» **PROBLEM DESCRIPTION**:
Copy exactly. Begin at the line containing "The image size" and stop at the last line of the entries, omitting any pictures.

» **AVAILABLE RECORDS**:
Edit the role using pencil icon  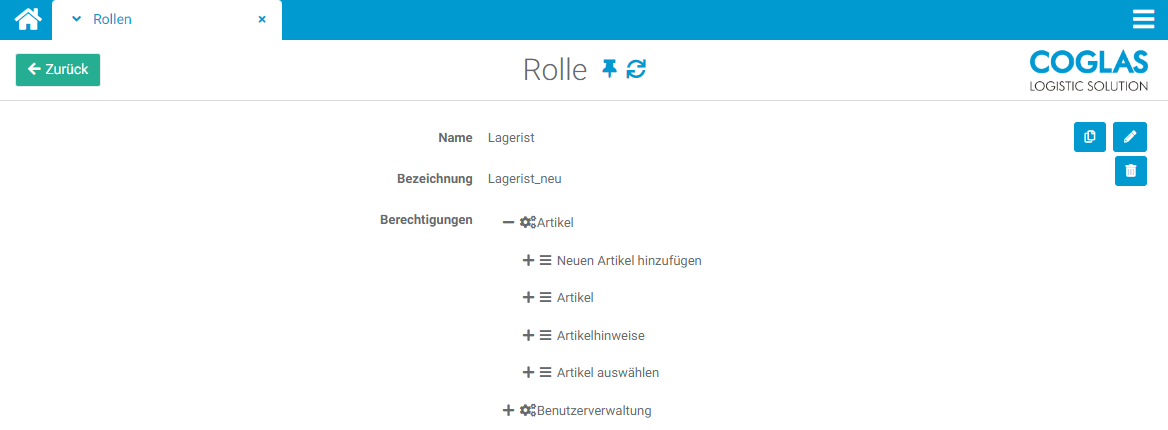(x=1130, y=137)
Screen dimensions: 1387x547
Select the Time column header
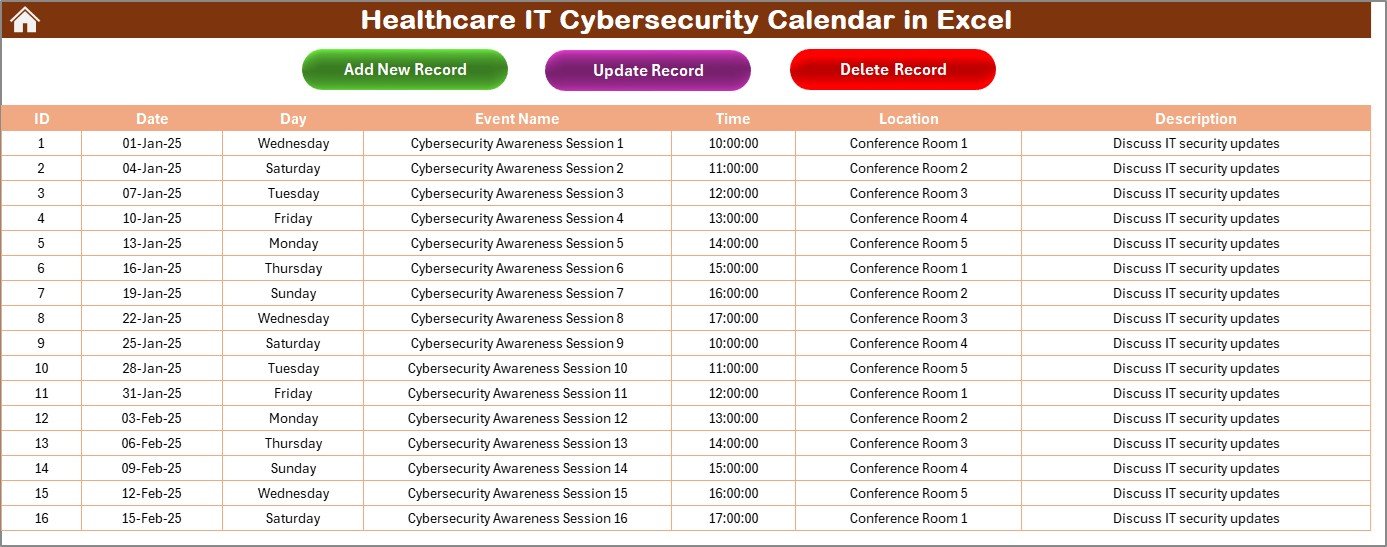tap(733, 119)
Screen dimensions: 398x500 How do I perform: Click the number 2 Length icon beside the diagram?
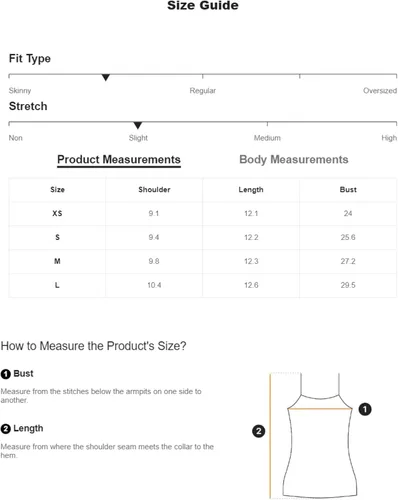coord(259,431)
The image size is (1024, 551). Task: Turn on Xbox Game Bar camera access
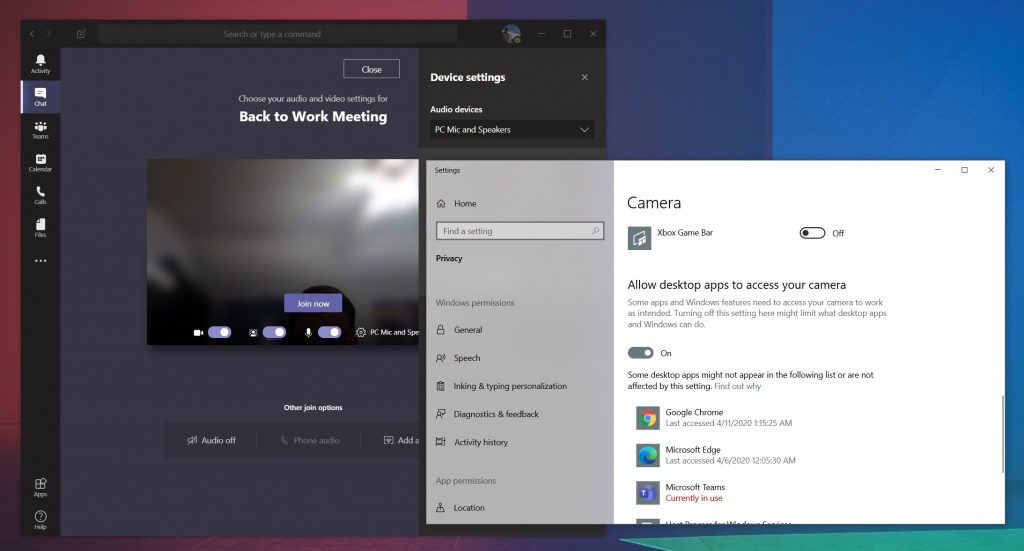coord(812,233)
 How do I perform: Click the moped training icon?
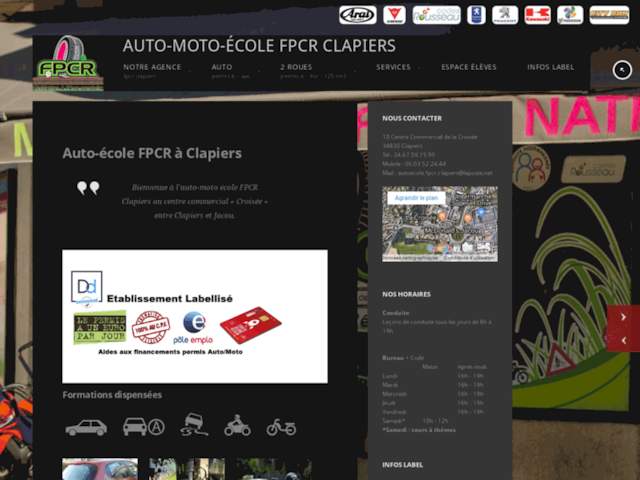coord(281,427)
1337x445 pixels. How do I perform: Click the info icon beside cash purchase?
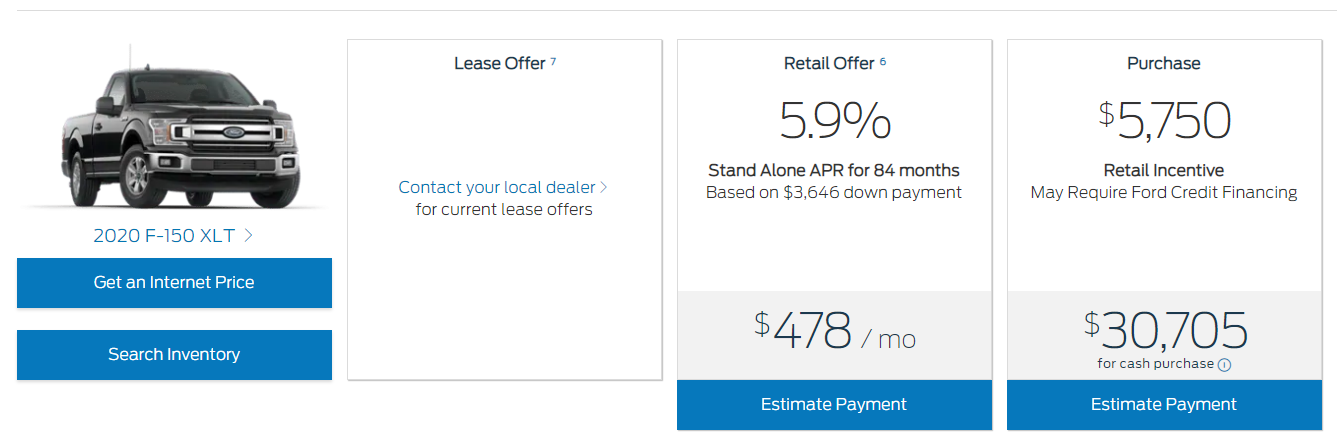[x=1225, y=365]
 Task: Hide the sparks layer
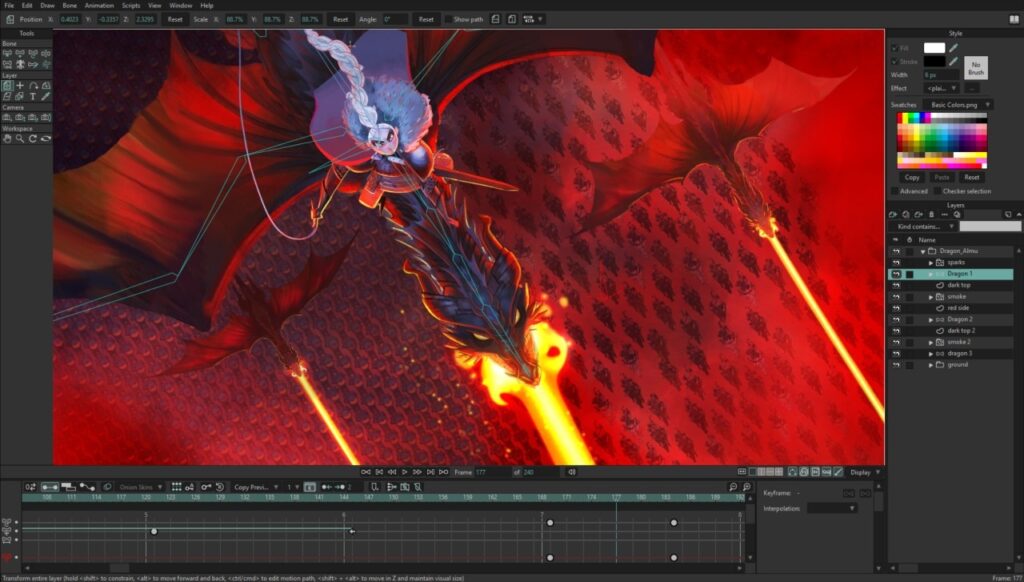pyautogui.click(x=895, y=263)
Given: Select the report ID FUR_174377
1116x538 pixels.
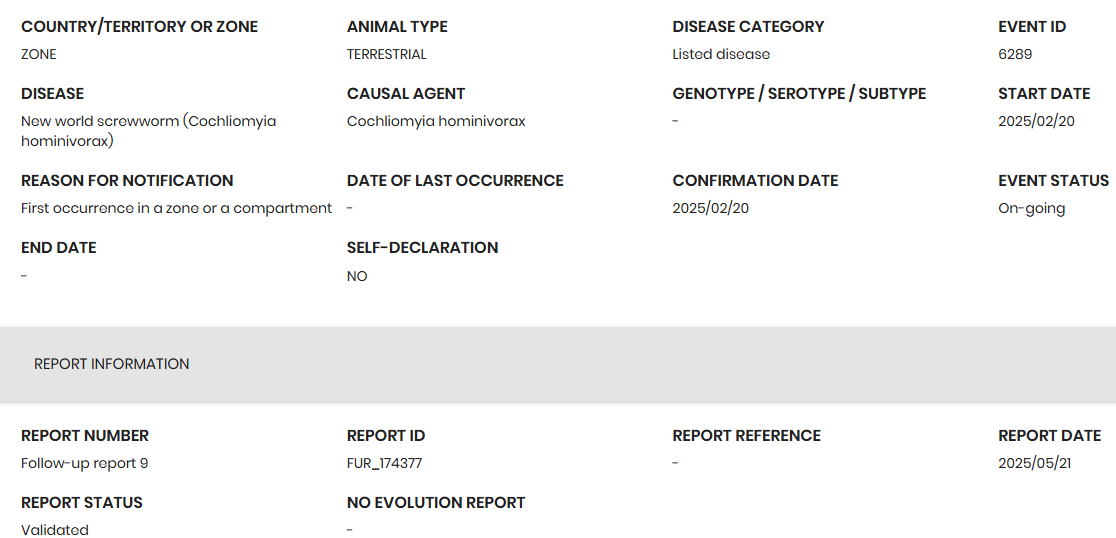Looking at the screenshot, I should click(x=384, y=463).
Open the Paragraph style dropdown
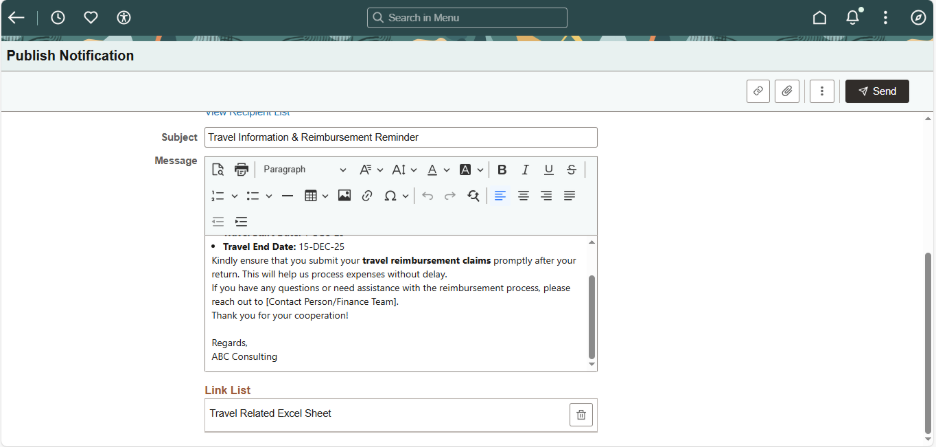The height and width of the screenshot is (447, 936). click(304, 170)
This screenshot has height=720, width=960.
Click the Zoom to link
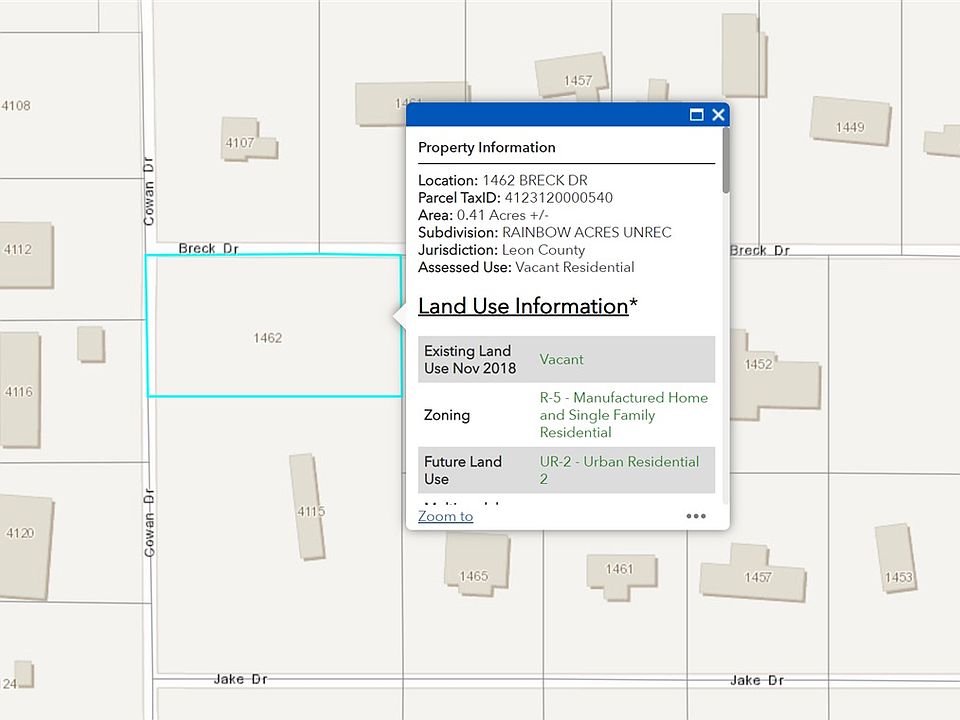(445, 516)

» **RESPONSE TO THE EXERCISE**:
The image size is (1024, 551). Task: Turn on Xbox Game Bar camera access
coord(812,233)
 How do I perform: Click the moped training icon?
coord(281,427)
1337x445 pixels. How do I perform: Click the info icon beside cash purchase?
[x=1225, y=365]
 Task: Hide the sparks layer
pyautogui.click(x=895, y=263)
Given: Select the report ID FUR_174377
1116x538 pixels.
Looking at the screenshot, I should click(x=384, y=463).
Open the Paragraph style dropdown
The height and width of the screenshot is (447, 936). click(304, 170)
This screenshot has height=720, width=960.
Click the Zoom to link
(445, 516)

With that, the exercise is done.